Member states within the EU Council and other EU institutions should consider the impact of the rule of law on reproductive rights when they assess Poland’s compliance with the rule of law including in the context of the Article 7 procedure.
Undermining International Commitments Needed To Protect Rights
The Polish government’s misuse of the politically compromised Constitutional Tribunal to undermine the rule of law and human rights protections has not been confined to reproductive rights.
In July 2020, Justice Minister Ziobro announced that he would move forward with Poland’s withdrawal from the Istanbul Convention. The move sent a clear message about its disregard for women victims of violence.

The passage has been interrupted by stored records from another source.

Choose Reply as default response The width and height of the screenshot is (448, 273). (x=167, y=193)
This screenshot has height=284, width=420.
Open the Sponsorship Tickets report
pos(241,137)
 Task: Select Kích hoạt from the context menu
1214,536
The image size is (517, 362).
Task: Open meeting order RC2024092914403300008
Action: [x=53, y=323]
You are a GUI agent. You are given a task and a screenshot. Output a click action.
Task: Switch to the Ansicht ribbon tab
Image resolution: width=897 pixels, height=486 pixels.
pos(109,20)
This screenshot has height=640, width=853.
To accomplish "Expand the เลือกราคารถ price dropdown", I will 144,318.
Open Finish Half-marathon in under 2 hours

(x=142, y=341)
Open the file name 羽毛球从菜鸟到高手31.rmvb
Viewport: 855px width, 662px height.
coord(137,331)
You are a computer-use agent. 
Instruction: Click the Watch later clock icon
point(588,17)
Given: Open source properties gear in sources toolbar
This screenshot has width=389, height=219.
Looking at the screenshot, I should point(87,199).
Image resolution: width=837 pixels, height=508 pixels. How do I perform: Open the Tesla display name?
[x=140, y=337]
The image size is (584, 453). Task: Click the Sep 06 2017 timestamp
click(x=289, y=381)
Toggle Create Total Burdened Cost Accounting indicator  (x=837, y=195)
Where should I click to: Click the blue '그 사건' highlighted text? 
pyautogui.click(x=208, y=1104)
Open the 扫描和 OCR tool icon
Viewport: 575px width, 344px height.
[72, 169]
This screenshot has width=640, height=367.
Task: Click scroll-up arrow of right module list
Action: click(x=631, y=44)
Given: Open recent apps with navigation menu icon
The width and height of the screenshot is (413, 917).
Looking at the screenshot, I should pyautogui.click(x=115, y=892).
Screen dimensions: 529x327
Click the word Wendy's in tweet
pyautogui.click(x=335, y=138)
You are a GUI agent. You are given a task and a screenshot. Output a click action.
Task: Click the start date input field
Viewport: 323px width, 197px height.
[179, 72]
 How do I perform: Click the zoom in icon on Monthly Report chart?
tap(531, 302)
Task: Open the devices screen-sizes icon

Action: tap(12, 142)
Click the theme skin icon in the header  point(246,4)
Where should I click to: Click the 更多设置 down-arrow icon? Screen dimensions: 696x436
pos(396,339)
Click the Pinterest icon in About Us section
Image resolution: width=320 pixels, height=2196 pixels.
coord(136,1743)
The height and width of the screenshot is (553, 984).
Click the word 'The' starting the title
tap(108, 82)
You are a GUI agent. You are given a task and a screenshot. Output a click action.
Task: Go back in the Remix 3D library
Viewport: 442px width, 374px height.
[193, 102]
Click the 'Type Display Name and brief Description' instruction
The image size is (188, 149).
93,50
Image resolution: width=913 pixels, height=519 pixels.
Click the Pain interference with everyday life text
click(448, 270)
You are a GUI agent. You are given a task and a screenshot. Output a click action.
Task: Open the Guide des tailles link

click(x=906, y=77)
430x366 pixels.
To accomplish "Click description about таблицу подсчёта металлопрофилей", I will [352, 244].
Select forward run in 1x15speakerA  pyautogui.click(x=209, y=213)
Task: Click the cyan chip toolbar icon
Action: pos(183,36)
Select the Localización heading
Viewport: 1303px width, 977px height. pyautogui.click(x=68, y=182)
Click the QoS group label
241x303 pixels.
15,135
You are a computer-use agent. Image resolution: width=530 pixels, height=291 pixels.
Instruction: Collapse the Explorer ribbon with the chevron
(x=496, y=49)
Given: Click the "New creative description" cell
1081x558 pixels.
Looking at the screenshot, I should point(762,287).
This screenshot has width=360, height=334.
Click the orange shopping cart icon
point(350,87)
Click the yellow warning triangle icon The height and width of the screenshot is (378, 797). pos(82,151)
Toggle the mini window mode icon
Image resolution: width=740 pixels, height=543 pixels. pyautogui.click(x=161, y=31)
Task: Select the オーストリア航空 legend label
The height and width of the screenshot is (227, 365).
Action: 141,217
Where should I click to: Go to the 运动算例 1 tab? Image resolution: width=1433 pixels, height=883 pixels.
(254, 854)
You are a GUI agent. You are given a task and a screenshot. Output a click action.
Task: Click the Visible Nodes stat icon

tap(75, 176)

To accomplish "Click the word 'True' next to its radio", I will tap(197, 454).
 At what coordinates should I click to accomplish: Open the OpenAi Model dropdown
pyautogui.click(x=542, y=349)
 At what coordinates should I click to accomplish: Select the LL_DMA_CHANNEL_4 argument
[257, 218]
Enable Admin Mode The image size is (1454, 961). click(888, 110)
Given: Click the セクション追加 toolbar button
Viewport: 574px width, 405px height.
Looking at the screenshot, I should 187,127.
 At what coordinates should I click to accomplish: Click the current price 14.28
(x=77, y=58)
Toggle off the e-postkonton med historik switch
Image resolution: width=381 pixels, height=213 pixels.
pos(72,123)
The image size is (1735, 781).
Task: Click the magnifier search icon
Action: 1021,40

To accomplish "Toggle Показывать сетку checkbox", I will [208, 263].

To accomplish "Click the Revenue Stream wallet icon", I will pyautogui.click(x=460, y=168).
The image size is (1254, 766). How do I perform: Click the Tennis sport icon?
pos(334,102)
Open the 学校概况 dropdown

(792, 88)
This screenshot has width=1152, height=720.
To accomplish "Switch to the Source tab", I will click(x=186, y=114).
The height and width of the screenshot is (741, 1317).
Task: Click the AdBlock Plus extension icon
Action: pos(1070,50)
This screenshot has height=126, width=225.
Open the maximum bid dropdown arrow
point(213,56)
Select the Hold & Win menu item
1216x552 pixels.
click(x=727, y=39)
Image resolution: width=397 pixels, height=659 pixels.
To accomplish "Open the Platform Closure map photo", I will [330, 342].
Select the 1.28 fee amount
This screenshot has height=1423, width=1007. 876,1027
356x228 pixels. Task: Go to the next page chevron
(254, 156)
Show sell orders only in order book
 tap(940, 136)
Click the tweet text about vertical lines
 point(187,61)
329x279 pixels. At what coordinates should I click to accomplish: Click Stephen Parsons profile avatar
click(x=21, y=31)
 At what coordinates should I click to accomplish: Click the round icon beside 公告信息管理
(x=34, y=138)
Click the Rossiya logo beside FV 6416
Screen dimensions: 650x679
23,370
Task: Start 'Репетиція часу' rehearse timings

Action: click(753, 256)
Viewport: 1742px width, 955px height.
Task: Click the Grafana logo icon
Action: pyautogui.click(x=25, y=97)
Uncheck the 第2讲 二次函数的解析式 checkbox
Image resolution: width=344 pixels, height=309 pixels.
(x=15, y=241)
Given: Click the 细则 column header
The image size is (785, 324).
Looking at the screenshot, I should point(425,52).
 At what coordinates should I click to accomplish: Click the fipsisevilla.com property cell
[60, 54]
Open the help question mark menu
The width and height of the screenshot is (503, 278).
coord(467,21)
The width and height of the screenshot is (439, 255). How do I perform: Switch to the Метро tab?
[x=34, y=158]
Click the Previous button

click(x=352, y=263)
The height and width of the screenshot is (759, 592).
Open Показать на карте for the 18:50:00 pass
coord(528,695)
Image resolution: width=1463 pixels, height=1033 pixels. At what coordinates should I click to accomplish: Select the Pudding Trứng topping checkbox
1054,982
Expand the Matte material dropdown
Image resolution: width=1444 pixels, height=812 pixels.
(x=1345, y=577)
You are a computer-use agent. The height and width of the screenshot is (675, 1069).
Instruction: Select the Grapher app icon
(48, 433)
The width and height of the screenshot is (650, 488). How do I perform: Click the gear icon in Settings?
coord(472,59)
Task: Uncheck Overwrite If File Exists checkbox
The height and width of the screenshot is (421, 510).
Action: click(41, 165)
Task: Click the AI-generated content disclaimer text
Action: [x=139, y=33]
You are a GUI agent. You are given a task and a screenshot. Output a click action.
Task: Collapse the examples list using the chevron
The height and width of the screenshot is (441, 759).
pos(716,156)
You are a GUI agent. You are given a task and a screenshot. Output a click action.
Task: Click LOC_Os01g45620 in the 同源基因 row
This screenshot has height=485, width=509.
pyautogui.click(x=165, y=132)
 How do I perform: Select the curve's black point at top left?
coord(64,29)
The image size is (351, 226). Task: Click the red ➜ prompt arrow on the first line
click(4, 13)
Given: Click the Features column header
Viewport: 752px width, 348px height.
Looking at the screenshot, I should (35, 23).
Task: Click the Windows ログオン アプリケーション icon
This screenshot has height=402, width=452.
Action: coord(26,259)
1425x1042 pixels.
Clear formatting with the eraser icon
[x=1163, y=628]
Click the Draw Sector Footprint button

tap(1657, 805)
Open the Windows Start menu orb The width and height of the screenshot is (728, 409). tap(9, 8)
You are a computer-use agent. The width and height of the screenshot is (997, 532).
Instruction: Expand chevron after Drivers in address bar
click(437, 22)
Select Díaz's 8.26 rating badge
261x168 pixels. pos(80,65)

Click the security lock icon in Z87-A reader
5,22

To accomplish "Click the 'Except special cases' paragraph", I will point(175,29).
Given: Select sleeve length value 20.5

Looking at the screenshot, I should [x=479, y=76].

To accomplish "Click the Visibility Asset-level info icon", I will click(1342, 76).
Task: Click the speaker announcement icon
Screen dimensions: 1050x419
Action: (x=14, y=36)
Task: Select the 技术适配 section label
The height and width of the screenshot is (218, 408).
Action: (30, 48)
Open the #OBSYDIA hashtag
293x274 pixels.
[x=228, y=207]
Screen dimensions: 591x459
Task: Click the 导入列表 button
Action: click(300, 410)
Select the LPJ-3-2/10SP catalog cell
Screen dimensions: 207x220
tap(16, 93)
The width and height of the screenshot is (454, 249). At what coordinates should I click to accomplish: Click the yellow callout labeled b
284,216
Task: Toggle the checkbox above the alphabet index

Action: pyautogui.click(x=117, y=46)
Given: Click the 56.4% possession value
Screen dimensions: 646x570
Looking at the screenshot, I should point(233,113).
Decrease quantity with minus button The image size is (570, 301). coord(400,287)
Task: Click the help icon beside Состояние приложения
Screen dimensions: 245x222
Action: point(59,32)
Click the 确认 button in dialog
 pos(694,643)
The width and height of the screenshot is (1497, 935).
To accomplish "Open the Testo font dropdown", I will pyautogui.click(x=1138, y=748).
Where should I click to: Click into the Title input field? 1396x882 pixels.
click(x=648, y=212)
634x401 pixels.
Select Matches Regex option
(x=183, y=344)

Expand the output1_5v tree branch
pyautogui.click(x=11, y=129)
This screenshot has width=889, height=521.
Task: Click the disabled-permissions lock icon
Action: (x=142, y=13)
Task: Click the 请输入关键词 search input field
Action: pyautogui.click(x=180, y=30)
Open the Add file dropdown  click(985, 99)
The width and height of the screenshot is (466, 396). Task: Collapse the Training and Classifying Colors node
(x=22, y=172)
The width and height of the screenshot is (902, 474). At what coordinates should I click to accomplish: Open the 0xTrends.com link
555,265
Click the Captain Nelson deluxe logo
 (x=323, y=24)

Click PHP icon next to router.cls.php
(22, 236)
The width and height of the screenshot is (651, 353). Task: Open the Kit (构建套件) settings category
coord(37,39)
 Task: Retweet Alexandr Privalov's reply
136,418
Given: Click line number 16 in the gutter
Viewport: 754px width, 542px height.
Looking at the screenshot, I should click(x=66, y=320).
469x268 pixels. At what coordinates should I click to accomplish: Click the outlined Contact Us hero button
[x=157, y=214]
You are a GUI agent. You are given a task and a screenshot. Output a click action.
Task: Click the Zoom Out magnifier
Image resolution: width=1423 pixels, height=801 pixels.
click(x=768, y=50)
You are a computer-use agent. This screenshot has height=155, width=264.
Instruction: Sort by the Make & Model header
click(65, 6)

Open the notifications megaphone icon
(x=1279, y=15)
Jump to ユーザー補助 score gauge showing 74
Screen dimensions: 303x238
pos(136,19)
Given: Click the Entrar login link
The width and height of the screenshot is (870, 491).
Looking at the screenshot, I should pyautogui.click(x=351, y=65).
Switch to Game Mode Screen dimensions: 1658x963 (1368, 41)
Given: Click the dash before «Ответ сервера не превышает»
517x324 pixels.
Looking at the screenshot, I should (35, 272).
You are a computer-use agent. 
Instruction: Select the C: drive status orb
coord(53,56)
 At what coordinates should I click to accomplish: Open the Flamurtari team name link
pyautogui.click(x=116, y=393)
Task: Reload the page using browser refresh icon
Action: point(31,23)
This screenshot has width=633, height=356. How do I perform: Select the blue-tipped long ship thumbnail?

Poland had signed the Convention in 2012 and ratified it in 2015.
The government justified its intention to withdraw from the Convention because it claims the treaty promotes a “leftist political agenda and its definition of gender as socially constructed roles is a problem.” The same month, Prime Minister Mateusz Morawiecki announced that he had “decided to ask the Constitutional Tribunal to examine whether the Istanbul Convention is in line with the Polish constitution.” The case is pending.
The government asked the Constitutional Tribunal in November 2021 to assess whether the European Convention on Human Rights is compatible with the Polish constitution, a move that appears linked to adverse rulings against Poland by the European Court of Human Rights, which enforces the Convention. In March, the tribunal ruled the ECHR partially incompatible with the Polish constitution.
The European Commission has triggered an infringement proceeding following the Constitutional Tribunal rulings which found the provisions of the EU Treaties incompatible with the Polish Constitution, considering that “the Constitutional Tribunal no longer meets the requirement of an independent and impartial tribunal.”